= What the task requires =
Render the items as a two-column CSV with the headers input and output, one row per item holding its text and its answer, each in its own quoted field with line breaks turned into spaces. Begin at the line that contains "The width and height of the screenshot is (1389, 868).", continue through the last of the items, and leave the pictures out.

Items from a data source:
[START]
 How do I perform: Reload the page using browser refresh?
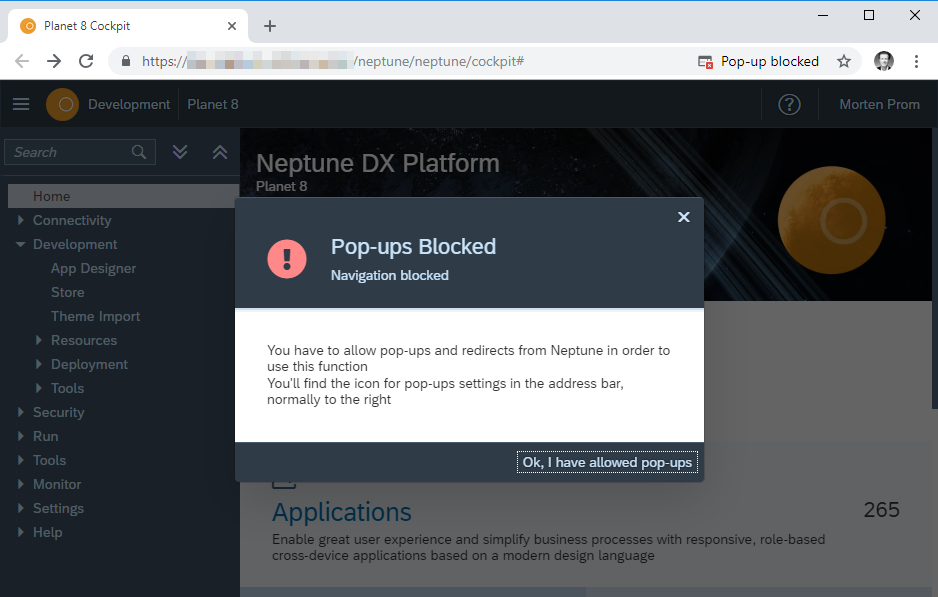point(86,62)
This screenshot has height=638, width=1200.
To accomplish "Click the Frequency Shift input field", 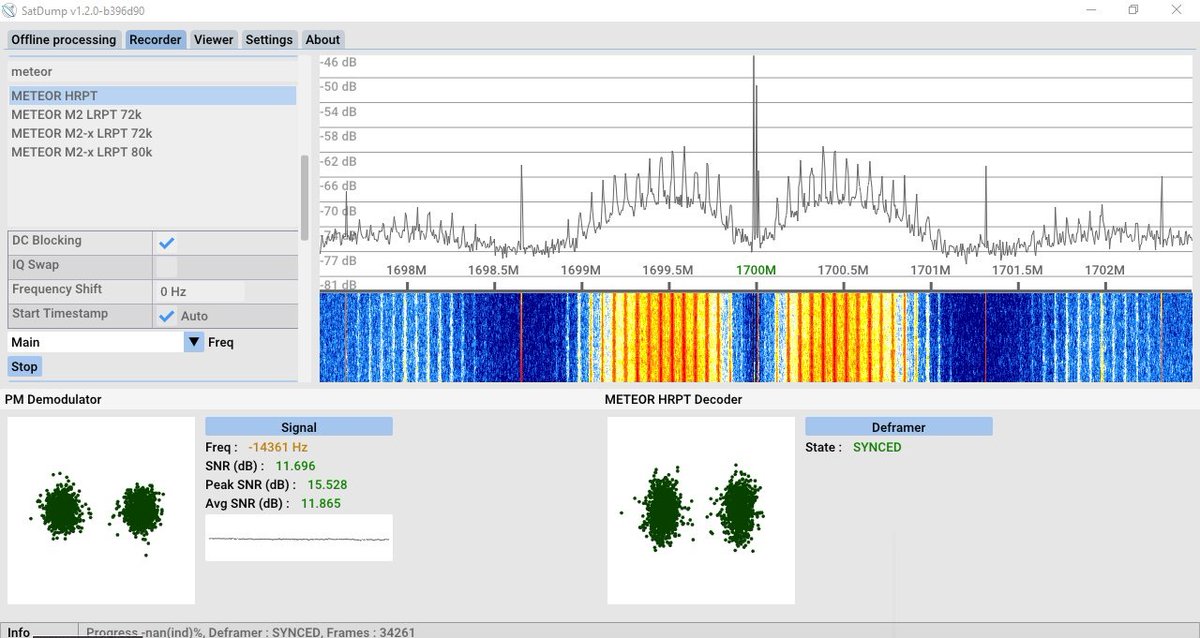I will tap(200, 292).
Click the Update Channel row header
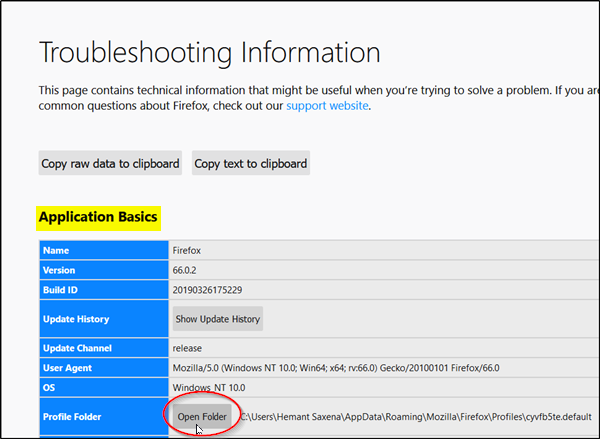 (x=102, y=348)
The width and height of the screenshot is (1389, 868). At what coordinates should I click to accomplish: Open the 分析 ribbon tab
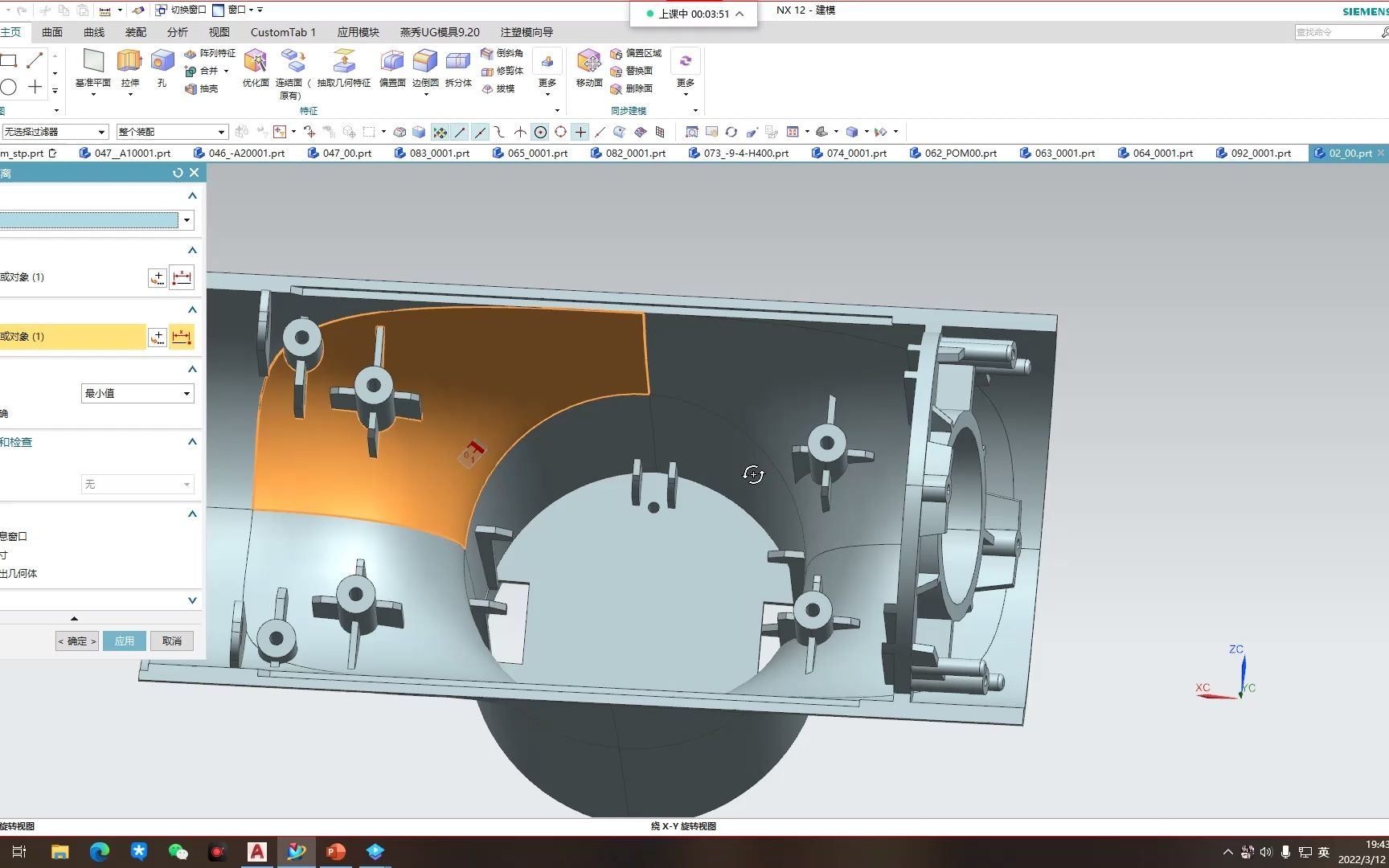pyautogui.click(x=177, y=32)
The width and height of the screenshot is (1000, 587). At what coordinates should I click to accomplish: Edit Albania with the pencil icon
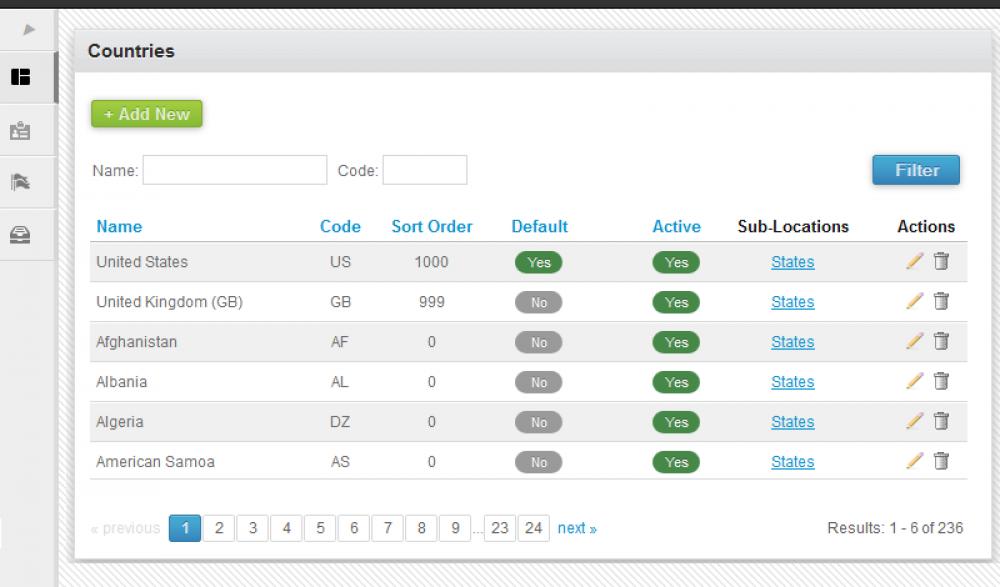click(914, 381)
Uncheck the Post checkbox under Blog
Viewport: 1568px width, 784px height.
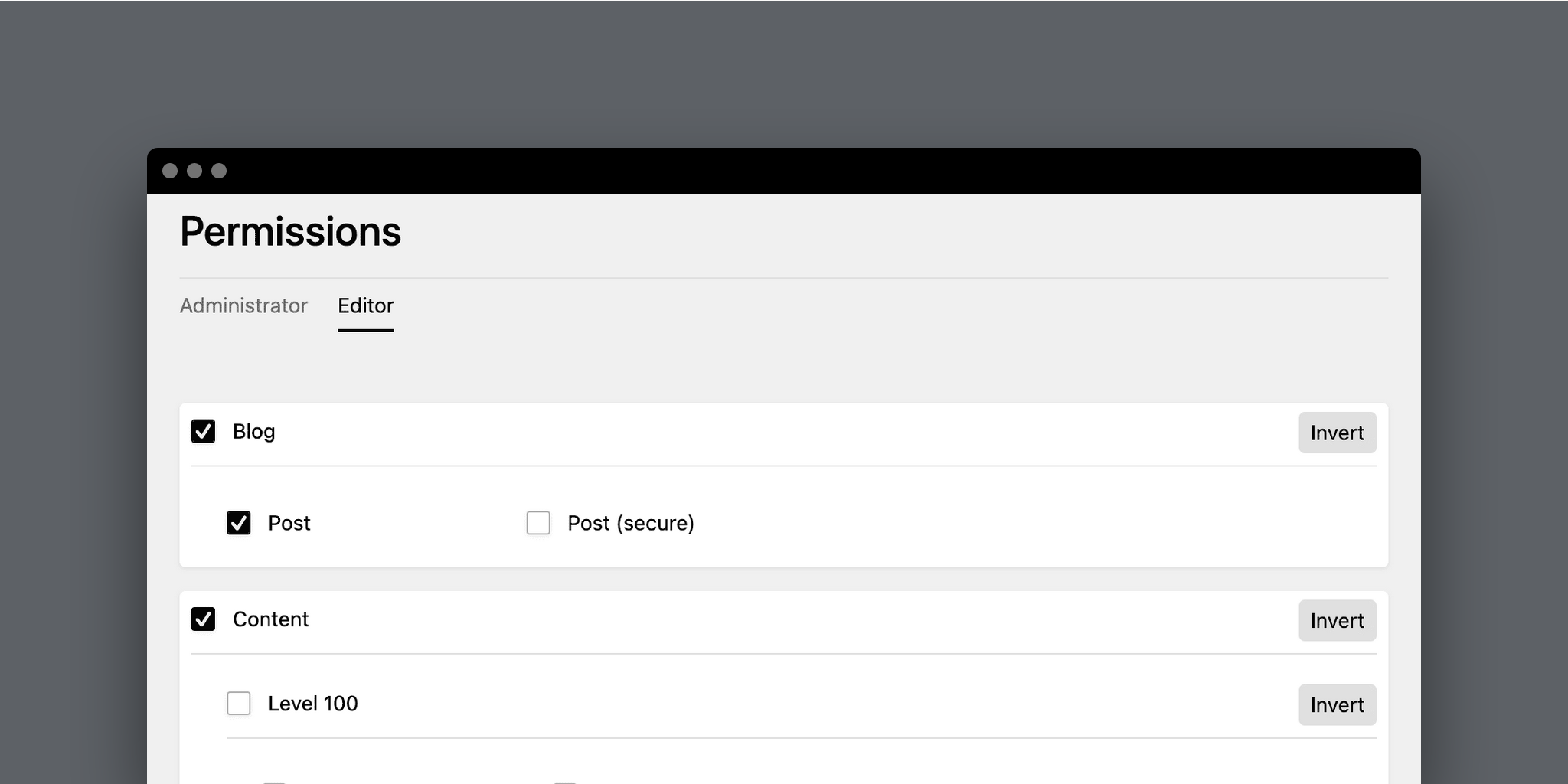click(239, 523)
[END]
= Complete response =
input,output
"The width and height of the screenshot is (1389, 868). At what coordinates should I click to accomplish: Open the 分析 ribbon tab","pyautogui.click(x=177, y=32)"
"The width and height of the screenshot is (1000, 587). At what coordinates should I click to accomplish: Edit Albania with the pencil icon","click(914, 381)"
"Uncheck the Post checkbox under Blog Viewport: 1568px width, 784px height.","click(239, 523)"